I'm glad you think so Ubuntu is not my OS of choice for my laptop, but I use it on servers (and on a very old throwaway laptop test machine), good and reliable and easy to fix when it breaks Personally, I compile bitcoin-core from github source, but might be too much (and FDE is a must, to prevent an evil-maid attack) All I'm trying to do for the thread is to get people to acquire a dedicated storage of their (private keys) crypto digital assets Keep it pristine. Maintain it as such. Because in the future, that safe storage will contain wealth of high value Windows and Mac are not secure enough for storing bitcoins
All this emphasis on perfect security of the user's pc is one of the reasons is Bitcoin is doomed. It will be the Netscape Navigator of cryptos in the long run. Instantaneous irrevocable transactions are probably great if you're buying heroin in a back alley, but regular people don't need that.

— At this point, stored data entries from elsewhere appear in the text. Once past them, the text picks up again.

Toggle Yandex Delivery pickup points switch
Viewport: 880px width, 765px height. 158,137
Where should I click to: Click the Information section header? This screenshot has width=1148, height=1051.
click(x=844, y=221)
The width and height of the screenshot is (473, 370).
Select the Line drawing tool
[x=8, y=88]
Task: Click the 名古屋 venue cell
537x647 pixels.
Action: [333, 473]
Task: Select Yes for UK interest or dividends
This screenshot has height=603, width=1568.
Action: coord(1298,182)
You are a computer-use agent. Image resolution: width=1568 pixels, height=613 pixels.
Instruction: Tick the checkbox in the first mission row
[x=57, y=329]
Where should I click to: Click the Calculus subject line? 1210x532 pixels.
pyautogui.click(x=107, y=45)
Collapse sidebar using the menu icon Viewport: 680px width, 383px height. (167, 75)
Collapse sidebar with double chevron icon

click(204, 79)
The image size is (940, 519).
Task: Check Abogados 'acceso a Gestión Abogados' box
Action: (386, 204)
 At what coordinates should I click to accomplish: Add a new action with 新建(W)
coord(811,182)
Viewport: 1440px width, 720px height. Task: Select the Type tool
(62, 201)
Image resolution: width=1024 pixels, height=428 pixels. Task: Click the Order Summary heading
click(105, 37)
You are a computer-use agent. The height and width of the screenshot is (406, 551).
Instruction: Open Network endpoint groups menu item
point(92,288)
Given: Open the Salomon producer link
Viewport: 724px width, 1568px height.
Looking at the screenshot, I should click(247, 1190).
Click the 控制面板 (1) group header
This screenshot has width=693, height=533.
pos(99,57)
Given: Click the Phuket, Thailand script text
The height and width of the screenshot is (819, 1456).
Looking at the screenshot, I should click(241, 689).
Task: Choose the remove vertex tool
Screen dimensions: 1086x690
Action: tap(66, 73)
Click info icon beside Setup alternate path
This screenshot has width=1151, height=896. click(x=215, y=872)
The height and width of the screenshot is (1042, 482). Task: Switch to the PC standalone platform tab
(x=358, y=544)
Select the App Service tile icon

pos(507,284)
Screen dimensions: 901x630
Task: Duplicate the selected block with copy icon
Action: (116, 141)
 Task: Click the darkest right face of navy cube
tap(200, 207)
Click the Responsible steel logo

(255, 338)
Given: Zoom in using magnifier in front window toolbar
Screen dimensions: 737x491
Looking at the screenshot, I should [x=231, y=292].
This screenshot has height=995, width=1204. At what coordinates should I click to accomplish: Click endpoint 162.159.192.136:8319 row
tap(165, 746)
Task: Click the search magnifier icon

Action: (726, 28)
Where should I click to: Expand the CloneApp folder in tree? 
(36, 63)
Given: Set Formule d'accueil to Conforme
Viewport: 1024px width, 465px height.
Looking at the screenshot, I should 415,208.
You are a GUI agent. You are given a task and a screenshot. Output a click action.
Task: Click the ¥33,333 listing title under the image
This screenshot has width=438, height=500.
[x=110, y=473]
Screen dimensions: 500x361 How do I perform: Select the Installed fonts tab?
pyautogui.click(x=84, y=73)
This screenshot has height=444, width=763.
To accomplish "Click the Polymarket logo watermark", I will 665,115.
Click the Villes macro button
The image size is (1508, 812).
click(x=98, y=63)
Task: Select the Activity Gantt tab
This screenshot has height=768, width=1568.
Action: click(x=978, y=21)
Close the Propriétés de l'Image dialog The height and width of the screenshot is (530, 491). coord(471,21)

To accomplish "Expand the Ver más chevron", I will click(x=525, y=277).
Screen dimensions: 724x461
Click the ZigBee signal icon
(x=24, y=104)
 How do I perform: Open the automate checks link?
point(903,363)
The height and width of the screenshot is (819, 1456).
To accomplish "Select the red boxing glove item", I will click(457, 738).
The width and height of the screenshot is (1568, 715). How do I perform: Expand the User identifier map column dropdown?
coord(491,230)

Regular people want a phone number to call where they can say "Hey my computer got hacked and someone is trying to transfer my life savings to Nigeria" BTW, I've been using Linux as my home OS for over 20 years. If you don't know of a single Linux system that has been hacked, you're probably underinformed. Search "Heartbleed". There have been lots of major vulnerabilities in a typical Linux system, just not the total disaster area that Windows is. But all you need is one single vulnerability, when you're dealing with Bitcoin and it can all be gone. And using a VPN to hide the country you live in so that you can execute transactions with someone that specifically doesn't want to transact with you is a terrible idea. What are you going to tell them if there is a problem? Are you going to give them fraudulent user information? Using Google for any of this also seems like a terrible idea. Google seems to live to spy on people and conduct censorship. If I was to get involved in any of this, I'd pay for a real email service with terms of service that do not allow them to screw me over at a moment's notice. I'd stay away from software by spy-happy companies.